If a reaction is exothermic it means that the energy state of the products is lower than that of the reactants so this will be the state that 'nature' will naturally strive for. Often you see that stability of molecules is argued in this way (e.g. in one of the answers here), saying that the higher the exothermicity of the decomposition reaction, the more unstable the molecule and thus the more unlikely that it will exist in nature.
My question is whether this reasoning is correct?

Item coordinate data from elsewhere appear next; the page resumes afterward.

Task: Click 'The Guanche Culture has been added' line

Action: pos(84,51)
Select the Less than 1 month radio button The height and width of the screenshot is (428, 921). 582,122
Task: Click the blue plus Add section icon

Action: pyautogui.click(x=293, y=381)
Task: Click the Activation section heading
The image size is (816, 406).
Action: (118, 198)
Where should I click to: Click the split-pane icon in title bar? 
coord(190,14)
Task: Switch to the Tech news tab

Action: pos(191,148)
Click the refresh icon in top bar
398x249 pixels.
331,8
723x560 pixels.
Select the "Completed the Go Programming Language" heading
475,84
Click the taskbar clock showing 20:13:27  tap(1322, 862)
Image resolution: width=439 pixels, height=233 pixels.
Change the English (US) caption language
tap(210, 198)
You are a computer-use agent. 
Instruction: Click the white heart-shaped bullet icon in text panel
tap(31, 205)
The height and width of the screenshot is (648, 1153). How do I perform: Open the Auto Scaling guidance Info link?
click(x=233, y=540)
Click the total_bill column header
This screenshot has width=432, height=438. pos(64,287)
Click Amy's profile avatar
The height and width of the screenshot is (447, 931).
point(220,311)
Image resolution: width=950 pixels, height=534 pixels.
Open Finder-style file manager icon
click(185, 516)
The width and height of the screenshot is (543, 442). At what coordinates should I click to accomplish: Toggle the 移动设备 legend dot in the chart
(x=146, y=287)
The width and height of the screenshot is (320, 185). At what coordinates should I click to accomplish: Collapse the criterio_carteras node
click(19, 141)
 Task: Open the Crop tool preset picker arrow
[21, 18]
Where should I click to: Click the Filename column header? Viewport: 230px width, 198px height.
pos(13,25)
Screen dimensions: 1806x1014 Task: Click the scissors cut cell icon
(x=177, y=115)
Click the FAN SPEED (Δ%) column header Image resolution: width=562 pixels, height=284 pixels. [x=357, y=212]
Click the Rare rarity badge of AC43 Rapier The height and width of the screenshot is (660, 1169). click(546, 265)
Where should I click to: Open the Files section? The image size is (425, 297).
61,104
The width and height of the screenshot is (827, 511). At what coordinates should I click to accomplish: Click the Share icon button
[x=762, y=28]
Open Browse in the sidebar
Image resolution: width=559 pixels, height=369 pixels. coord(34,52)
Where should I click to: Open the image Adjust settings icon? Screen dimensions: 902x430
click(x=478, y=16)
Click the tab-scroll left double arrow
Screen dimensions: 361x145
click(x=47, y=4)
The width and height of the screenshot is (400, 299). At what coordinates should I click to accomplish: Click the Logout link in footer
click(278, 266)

The reason I am doubting this, is that the reaction enthalpy $\Delta H_r$ is not the only parameter of importance in the energetics of chemical reactions: the activation energy $\Delta E_a$ can also play a major role. To clarify my point, take a look at the diagram for 2 hypothetical reactions I have made. Reaction 1 has a low activation energy and a low exothermicity, whereas 2 has a high activation energy and a high exothermicity.
Judging solely by exothermicity you would conclude that the reactants of reaction 2 are more unstable, but if you look at the activation energies for the reactions than I would argue that the reactants of reaction 1 are more unstable because they more easily react to form their products. Of course having a high activation energy would at best make the reactants meta-stable, but metastability could last for decades as well given the right conditions.
So my general question is: can reaction exothermicity be used to say something about the stability of molecules and what is the role of activation energy in this story?